- _TESTO FORNITO_

Autonomia Differenziata, Parla Guzzetta

Il successo della riforma dell’autonomia differenziata spaventa molti, e non per il rischio di aumentare il divario tra nord e sud. Conversazione con il costituzionalista Giovanni Guzzetta, componente del CLEP, il comitato che dovrà occuparsi di stabilire i Lep

L’iter della riforma dell’autonomia differenziata è stato rimandato a settembre. Questo però non ha tenuto al riparto il disegno di legge S. 615 da strascichi di polemiche che hanno interessato le rimostranze delle regioni, soprattutto quelle del Mezzogiorno, e il percorso per la formulazione e la determinazione dei Lep, i Livelli Essenziali delle Prestazioni.

Abbiamo chiesto a Giovanni Guzzetta, costituzionalista e componente del Comitato per i Lep, l’organo di 61 esperti che dovrà occuparsi di stabilire i Lep quale sia lo stato dell’arte della riforma e se siano comprensibili le preoccupazioni circa l’esasperazione del divario tra le regioni del nord e quelle del sud.

Negli ultimi giorni abbiamo assistito a uno scontro sul tema della riforma dell’autonomia differenziata tra Stato e Regioni. In particolare, il presidente della Regione Puglia Michele Emiliano ha chiamato a raccolta le regioni del sud, sul rischio che il Mezzogiorno venga penalizzato. Secondo lei sono preoccupazioni plausibili?

- _COMPITO A_
Le affermazioni seguenti concordano con il testo sull'autonomia differenziata? (i) L'iter della riforma è stato rinviato a settembre. (ii) Il Comitato per i Lep è formato da 61 esperti. (iii) Michele Emiliano è presidente della Regione Campania. Per ciascuna rispondi sì o no e cita alla lettera le parole del testo che lo stabiliscono.
- _COMPITO B_
Puoi ricopiare dal testo sull'autonomia differenziata il passo che va da "L’iter della riforma" fino a "quelle del sud." compreso?

- _RIGHE_
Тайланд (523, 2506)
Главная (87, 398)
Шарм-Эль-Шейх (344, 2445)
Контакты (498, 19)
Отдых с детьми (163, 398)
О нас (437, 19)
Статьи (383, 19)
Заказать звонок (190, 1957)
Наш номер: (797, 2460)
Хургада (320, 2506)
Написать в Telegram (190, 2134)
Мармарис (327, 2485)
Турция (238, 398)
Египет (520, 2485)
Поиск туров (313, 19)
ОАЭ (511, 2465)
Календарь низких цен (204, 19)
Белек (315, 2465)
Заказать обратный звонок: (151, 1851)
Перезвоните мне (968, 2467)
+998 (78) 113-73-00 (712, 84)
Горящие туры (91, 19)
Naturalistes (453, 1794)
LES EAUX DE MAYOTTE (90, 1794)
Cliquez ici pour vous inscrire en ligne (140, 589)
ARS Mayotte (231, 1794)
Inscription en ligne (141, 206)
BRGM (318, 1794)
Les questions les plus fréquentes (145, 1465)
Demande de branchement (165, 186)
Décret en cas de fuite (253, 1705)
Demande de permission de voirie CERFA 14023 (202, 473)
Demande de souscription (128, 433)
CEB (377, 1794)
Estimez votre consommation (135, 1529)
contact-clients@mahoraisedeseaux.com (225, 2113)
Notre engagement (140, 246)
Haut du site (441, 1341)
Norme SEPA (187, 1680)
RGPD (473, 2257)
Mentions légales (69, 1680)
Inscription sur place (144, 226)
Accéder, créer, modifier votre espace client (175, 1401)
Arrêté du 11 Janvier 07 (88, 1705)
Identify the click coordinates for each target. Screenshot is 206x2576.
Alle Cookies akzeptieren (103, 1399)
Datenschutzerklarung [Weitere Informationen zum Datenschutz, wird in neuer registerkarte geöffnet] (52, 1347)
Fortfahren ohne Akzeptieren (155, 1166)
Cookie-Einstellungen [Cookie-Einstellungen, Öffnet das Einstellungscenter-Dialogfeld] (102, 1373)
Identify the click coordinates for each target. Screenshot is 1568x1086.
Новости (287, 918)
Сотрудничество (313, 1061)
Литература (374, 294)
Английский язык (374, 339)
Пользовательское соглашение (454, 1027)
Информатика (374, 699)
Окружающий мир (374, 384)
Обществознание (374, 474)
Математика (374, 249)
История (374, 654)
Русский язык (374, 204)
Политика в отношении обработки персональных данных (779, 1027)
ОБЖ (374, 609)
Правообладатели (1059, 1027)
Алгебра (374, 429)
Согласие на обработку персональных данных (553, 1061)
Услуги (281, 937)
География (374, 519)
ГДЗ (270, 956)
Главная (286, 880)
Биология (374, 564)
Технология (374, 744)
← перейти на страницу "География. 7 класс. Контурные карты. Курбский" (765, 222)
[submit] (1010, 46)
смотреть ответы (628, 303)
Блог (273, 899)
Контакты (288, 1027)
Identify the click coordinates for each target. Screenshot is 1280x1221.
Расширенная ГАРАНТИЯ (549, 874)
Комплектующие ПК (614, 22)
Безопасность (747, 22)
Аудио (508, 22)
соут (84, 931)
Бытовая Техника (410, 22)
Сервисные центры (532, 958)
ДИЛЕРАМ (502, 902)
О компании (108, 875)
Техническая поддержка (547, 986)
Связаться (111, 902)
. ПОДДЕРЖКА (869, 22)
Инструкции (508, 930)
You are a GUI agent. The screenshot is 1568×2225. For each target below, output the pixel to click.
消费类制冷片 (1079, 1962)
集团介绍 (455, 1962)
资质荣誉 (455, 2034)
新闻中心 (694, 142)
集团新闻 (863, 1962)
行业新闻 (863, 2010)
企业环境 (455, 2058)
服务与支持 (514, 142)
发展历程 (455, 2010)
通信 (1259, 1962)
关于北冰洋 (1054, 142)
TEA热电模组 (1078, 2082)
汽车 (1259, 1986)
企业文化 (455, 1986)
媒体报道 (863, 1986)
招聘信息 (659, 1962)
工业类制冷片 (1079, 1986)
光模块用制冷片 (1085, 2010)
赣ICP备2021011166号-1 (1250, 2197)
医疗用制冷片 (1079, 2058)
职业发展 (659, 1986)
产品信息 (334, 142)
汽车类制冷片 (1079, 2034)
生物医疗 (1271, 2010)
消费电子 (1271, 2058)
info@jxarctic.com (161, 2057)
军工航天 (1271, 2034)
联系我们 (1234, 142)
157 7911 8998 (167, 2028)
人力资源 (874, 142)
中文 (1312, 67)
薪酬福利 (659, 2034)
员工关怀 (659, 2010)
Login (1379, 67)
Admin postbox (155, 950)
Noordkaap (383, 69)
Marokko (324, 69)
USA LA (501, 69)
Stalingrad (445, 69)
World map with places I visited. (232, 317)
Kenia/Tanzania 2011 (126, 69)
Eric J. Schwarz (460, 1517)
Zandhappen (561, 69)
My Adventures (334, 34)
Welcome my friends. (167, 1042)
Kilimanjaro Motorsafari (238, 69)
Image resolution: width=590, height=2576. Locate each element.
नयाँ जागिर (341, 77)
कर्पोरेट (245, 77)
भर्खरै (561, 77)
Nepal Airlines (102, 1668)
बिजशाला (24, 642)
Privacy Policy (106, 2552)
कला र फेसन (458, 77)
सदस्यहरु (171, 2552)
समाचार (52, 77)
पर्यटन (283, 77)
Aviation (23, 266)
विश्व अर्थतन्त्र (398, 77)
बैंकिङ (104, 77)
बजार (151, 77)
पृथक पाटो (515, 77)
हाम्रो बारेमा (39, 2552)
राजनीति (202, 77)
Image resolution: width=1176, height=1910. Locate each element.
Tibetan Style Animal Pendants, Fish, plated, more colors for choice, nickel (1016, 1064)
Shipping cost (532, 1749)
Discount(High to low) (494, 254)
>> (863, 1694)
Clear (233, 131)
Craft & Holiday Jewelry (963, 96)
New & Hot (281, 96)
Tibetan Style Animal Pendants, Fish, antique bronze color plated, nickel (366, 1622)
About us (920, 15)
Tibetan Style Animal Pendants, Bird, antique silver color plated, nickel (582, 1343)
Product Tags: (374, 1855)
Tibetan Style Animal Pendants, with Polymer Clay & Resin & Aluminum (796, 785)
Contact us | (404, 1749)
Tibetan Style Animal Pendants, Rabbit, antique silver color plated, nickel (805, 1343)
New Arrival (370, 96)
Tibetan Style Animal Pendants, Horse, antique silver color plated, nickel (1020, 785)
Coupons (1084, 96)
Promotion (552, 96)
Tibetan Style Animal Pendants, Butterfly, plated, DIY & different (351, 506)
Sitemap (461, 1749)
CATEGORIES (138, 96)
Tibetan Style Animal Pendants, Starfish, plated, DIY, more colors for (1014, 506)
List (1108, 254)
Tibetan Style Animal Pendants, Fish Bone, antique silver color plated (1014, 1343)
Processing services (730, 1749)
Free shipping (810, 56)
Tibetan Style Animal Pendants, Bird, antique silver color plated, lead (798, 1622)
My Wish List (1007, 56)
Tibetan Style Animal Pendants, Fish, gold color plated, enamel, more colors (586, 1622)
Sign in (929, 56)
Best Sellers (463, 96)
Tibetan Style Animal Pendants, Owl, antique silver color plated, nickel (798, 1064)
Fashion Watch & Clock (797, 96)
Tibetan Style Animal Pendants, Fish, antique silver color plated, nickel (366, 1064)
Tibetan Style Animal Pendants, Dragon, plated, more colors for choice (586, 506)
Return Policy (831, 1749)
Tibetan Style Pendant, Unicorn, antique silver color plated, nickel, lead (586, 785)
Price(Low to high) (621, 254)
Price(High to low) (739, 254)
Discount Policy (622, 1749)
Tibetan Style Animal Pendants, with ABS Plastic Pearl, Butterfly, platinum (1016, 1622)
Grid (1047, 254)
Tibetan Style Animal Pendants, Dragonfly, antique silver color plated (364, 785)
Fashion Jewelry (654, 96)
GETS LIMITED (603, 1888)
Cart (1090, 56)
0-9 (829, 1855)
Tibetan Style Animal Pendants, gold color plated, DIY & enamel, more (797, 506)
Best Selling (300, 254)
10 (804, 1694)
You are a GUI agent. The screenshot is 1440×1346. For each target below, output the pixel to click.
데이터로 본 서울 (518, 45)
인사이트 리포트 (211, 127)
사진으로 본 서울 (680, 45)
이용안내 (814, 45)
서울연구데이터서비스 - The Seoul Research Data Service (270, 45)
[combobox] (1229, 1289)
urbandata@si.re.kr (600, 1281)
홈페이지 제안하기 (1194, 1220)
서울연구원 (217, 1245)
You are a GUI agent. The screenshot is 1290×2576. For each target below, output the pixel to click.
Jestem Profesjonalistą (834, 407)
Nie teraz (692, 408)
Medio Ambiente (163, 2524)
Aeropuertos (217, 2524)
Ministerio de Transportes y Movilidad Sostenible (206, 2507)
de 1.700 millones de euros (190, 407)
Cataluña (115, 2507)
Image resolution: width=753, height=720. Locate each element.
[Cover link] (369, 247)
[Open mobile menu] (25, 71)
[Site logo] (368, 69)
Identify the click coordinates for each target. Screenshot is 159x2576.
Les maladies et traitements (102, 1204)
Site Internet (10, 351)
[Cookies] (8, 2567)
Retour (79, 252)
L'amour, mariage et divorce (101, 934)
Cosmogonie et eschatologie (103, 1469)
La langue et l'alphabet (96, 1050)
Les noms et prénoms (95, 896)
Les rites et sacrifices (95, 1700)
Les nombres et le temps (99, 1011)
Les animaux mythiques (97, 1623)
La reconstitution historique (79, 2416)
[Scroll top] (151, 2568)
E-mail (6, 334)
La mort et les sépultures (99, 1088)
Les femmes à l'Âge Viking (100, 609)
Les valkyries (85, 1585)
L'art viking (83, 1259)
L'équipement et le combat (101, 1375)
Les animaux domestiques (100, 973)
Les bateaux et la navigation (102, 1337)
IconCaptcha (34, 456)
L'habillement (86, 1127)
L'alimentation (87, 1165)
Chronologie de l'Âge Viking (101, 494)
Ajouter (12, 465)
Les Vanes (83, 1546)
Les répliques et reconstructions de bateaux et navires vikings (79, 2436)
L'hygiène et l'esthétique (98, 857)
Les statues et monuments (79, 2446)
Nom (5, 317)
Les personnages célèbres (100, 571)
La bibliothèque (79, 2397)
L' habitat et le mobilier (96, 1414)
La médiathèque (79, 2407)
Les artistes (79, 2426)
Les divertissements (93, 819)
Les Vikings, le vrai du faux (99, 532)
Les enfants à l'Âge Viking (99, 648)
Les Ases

- _RISPOSTA DEFINITIVA A_
(i) Sì: "L’iter della riforma dell’autonomia differenziata è stato rimandato a settembre."
(ii) Sì: "l’organo di 61 esperti che dovrà occuparsi di stabilire i Lep"
(iii) No: "il presidente della Regione Puglia Michele Emiliano"

- _RISPOSTA DEFINITIVA B_
L’iter della riforma dell’autonomia differenziata è stato rimandato a settembre. Questo però non ha tenuto al riparto il disegno di legge S. 615 da strascichi di polemiche che hanno interessato le rimostranze delle regioni, soprattutto quelle del Mezzogiorno, e il percorso per la formulazione e la determinazione dei Lep, i Livelli Essenziali delle Prestazioni.

Abbiamo chiesto a Giovanni Guzzetta, costituzionalista e componente del Comitato per i Lep, l’organo di 61 esperti che dovrà occuparsi di stabilire i Lep quale sia lo stato dell’arte della riforma e se siano comprensibili le preoccupazioni circa l’esasperazione del divario tra le regioni del nord e quelle del sud.